«Comunque, abbiamo dovuto sospendere gli scavi, fino a che gli archeologi non avessero terminato il loro lavoro. Circa tre mesi di blocco, ma non abbiamo potuto muovere un dito, perché lo stato ci impediva di muoverci.
«Però, questa potrebbe essere stata la vostra fortuna. Se non ci avessero fermati, a quest’ora tutte le case sarebbero già state vendute.
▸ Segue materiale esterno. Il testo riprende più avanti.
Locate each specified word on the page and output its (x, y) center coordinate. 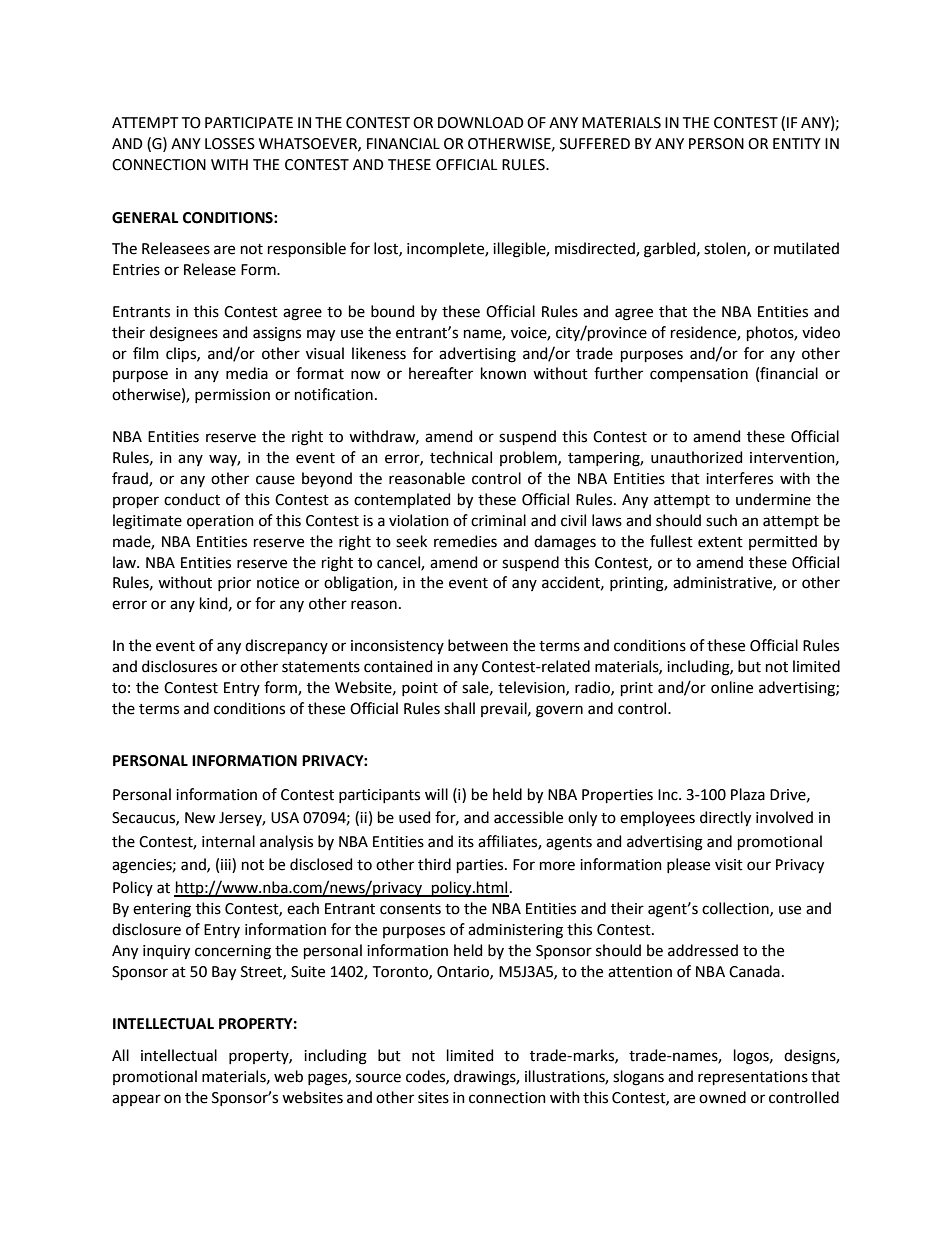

Così, tutto è bene quel che finisce bene, no?»
Sorrise cordialmente e guardò marito e moglie.
Wolff fece una pausa, inspirò profondamente, sapendo come avrebbe reagito Brenda, e disse:
«La prendiamo. Firmeremo subito i contratti.»
«Robert!» gridò la signora Wolff. «Non mi hai neppure chiesto un parere!»
«Mi dispiace, cara, ma ho deciso.»
«Be’, io no.»
«Andiamo, andiamo, amici, non c’è bisogno di precipitare le cose» disse Bresson. Il suo sorriso era disperato. «Prendete tempo, discutetene insieme. Anche se qualcuno verrà a comprare questa casa, questa in particolare… e potrebbe accadere, prima del tramonto; le vendiamo come il pane… be’, anche se succede questo, ce ne sono abbastanza, perfettamente uguali.»
«Io voglio questa casa.»
«Robert, sei diventato pazzo?» pigolò Brenda. «Non ti ho mai visto agire in questo modo.»
«Ho ceduto a te su quasi tutto» disse lui. «Volevo farti felice. Così, ora, cedi a me su questo. Non ti chiedo molto. Inoltre, stamattina tu stessa mi hai detto che volevi una casa come questa, e la Residenza Hohokam offre i prezzi migliori, i soli a noi accessibili.
«Firmiamo adesso le opzioni. Come acconto, posso dare un assegno.»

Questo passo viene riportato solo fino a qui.